Hi all, I have a large database with e-mail meta-data (no bodies) for over 100 million messages. I am running PostgreSQL 8.2.4 on a server with 2GB of RAM (shared_buffers = 240MB, temp_buffers = 128MB, work_mem = 256MB, maintenance_work_mem = 256MB). I have the data split in two separate tables, "email" and "email_extras":
Table "public.email"
Column | Type | Modifiers
-------------------+-----------------------------+-----------
id | bigint | not null
load_id | integer | not null
ts | timestamp without time zone | not null
ip | inet | not null
mfrom | text | not null
helo | text |
Table "public.email_extras"
Column | Type | Modifiers
-------------------+-----------------------------+-----------
id | bigint | not null
ts | timestamp without time zone | not null
size | integer | not null
hdr_from | text |
Each of these tables has been partitioned equally based on the "ts"
(timestamp) field into two dozen or so tables, each covering one week of
messages.

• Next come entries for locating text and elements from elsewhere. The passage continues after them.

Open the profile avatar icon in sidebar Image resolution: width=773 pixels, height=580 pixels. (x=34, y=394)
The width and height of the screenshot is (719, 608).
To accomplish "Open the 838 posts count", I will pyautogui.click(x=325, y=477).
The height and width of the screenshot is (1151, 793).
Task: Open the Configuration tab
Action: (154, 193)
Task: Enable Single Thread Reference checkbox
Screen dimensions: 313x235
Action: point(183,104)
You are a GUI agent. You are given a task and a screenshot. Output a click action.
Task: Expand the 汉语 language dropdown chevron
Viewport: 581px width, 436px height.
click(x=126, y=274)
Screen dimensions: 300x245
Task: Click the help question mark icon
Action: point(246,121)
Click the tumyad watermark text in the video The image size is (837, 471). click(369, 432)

For testing purposes, I have only one week's partition filled
for each of the "email" and "email_extras" tables (email_2007_week34
{,extras}).
Now if I perform the following simple join on the "email" and "email_
extras" tables ...
SELECT
count(*)
FROM
email
INNER JOIN email_extras USING (id, ts)
WHERE
mfrom <> hdr_from;
then I get the following horrendously inefficient plan:
QUERY PLAN
--------------------------------------------------------------------------------------------------------------------------
Aggregate (cost=391396890.89..391396890.90 rows=1 width=0)
-> Merge Join (cost=9338881.64..349156398.02 rows=16896197148 width=0)
Merge Cond: ((public.email_extras.id = public.email.id) AND
(public.email_extras.ts = public.email.ts))
Join Filter: (public.email.mfrom <> public.email_extras.hdr_from)
-> Sort (cost=4592966.95..4658121.33 rows=26061752 width=48)
Sort Key: public.email_extras.id, public.email_extras.ts
-> Append (cost=0.00..491969.52 rows=26061752 width=48)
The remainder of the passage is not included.